My problem with bearer tokens is that you lose the chain-of-trust. If www.sleepwell.example.com just passes its authorization token to sleepcontractor.example.com, then the access by sleepcontractor.example.com is indistinguishable from the access my www.sleepwell.example.com. In certain use cases, this is not acceptable. Also, if sleepcontractor.example.com is compromised, then the attacker can use any of the bearer tokens that it finds with out also having to find the corresponding token.These problems wouldn't arise if the bearer token was the only proof of authorization required. Then www.sleepwell.example.com could forward the token to sleepcontractor.example.org, and sleepcontractor.example.org could access the data directly. Alice will hold www.sleepwell.example.com responsible for the access to her data using this token. It's up to www.sleepwell.example.com to penalize sleepcontractor.example.org for any violations.
It is true that www.sleepwell.example.com could get all necessary data and then pass it along to sleepcontractor.example.com (or use credential sharing).

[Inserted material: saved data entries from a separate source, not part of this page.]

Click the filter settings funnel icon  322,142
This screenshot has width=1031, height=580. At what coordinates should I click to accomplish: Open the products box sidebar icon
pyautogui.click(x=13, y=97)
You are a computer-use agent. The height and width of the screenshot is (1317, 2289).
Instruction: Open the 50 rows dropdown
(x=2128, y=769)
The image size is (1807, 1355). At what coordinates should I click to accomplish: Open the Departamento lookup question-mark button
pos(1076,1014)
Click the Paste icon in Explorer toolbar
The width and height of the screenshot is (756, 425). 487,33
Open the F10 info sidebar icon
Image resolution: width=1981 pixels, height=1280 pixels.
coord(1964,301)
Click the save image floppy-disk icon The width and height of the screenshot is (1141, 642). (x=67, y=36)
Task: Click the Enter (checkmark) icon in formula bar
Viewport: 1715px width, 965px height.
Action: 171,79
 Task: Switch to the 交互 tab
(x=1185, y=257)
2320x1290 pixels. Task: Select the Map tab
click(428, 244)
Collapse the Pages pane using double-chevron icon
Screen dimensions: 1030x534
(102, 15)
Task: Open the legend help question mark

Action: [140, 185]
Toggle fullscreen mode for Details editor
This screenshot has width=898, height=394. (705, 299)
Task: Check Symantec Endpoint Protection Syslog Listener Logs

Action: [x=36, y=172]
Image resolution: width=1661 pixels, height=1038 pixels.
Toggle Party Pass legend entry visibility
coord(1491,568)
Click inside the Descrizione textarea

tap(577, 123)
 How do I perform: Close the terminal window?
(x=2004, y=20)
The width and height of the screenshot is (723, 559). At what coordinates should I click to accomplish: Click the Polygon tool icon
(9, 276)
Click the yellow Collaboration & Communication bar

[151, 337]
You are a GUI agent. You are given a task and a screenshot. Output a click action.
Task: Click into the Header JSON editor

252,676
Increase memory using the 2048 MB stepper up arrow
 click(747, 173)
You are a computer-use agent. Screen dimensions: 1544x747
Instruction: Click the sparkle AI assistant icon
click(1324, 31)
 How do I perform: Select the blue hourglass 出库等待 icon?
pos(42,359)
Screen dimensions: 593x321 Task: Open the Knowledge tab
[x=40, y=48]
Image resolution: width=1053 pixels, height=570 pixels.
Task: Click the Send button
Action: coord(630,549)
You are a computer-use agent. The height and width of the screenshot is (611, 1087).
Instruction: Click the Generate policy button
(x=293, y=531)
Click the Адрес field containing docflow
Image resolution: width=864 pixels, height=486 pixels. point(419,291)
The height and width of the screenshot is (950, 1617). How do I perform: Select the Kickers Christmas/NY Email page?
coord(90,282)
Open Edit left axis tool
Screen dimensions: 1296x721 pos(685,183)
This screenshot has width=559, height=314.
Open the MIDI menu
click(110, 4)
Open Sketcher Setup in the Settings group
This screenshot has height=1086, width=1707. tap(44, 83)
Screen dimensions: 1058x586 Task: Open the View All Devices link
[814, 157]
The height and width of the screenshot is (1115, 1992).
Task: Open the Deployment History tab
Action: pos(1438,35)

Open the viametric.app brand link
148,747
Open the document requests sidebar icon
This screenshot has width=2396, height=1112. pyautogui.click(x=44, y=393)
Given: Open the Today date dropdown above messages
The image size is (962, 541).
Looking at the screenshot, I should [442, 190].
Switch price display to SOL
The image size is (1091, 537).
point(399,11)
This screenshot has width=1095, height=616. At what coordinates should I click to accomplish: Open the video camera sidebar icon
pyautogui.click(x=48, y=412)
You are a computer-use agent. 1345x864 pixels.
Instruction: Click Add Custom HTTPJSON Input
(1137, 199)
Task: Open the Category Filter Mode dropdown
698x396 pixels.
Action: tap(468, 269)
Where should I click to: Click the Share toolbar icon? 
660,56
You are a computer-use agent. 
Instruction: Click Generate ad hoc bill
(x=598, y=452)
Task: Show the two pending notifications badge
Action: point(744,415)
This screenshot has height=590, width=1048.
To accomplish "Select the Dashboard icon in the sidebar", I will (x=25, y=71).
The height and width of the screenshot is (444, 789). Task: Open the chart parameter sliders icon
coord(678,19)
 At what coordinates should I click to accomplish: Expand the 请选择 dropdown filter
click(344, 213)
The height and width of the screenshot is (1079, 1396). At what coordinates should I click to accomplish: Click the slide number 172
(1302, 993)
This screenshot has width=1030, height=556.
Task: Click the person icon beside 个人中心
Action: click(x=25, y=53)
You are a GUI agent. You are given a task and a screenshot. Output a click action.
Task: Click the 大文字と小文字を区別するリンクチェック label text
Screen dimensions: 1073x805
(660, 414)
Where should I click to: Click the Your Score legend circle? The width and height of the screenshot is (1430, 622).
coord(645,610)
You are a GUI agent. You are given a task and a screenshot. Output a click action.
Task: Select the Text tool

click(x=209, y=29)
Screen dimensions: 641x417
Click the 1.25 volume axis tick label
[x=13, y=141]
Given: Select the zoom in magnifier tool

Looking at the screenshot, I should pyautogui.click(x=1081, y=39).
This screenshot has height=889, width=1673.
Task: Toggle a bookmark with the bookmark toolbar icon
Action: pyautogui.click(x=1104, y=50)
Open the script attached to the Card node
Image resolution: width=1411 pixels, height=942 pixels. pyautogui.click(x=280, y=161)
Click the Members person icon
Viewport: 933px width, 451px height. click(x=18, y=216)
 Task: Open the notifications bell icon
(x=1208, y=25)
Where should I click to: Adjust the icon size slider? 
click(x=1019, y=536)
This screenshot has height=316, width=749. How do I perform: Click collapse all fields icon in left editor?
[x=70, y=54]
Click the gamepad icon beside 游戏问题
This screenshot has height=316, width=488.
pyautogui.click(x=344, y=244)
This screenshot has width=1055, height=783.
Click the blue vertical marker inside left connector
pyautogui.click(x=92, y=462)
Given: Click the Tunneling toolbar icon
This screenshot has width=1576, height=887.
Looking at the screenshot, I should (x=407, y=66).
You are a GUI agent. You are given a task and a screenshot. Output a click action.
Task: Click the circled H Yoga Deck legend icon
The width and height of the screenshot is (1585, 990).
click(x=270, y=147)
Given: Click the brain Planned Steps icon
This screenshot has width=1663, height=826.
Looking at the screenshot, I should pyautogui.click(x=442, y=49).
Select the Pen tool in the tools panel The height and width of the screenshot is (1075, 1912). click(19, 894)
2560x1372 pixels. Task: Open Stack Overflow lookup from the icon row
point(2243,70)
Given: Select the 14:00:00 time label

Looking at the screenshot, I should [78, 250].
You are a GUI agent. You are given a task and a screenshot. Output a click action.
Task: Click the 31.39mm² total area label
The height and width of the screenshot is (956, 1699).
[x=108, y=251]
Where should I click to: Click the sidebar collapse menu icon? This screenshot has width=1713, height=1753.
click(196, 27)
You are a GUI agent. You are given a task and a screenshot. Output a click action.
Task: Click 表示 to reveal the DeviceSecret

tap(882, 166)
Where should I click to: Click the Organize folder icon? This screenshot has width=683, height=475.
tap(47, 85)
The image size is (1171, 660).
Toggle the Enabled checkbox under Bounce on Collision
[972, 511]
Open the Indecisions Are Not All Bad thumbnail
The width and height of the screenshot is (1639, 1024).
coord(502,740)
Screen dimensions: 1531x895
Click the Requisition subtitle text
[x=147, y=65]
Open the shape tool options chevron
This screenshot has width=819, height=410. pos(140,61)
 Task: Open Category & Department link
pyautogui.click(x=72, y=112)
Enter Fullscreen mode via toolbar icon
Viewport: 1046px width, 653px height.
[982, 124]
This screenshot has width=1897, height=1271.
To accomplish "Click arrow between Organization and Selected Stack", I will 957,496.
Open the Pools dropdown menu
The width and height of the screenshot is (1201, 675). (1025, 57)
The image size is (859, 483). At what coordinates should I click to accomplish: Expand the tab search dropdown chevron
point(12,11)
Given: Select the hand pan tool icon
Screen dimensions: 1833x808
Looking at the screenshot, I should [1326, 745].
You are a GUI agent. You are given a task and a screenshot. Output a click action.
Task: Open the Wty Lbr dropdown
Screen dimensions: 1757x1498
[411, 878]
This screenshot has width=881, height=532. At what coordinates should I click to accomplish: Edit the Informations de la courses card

I'm not sure I follow why what's described "hurts" Alice's privacy. Alice is releasing her information to www.sleepwell.example.com not to sleepwell's contractor.There is no loss of security. Alice has no way to prevent www.sleepwell.example.com from getting her data to sleepcontractor.example.org by proxying requests or credential sharing. Making the second level of sharing hard hurts Alice's privacy (first solution) or www.sleepwell.example.com's security (second solution).
If I have a contract with a brokerage firm or bank and they sub-contract out the handling of my account with some other company, I currently don't have any control over that other than to switch brokerage firms. When I give my SSN to the brokerage firm, they may give the data to a contractor, but the "contract" or implicit agreement is between me and the brokerage firm.
I would rather a model where www.sleepwell.example.com would request scoped tokens for it's contractors such that the token explicitly identifies the contractor and it's relationship to www.sleepwell.example.com. This keeps the relationships clear as data traverses amongst the different servers.
I'm fine with this model as long as www.sleepwell.example.com explicit requests a special token (based on it's granted permission) for each contractor that provides that contractor with just the authority that it needs. I believe that in certain use cases, it must be possible to prove that the token presented is presented by the party it was issued to. A bearer token does not carry this semantic.There is a general principle behind all of this, the distinction between "permission" and "authority," which is nicely described in "Paradigm Regained" (http://www.erights.org/talks/asian03/). Basically, what's described in the write-up grants www.sleepwell.example.com "permission" to access Alice's data. www.sleepwell.example.com uses its permission and behavior to grant sleepcontractor.example.org "authority" to read Alice's data. Who gets to do what depends on authority, not just permission.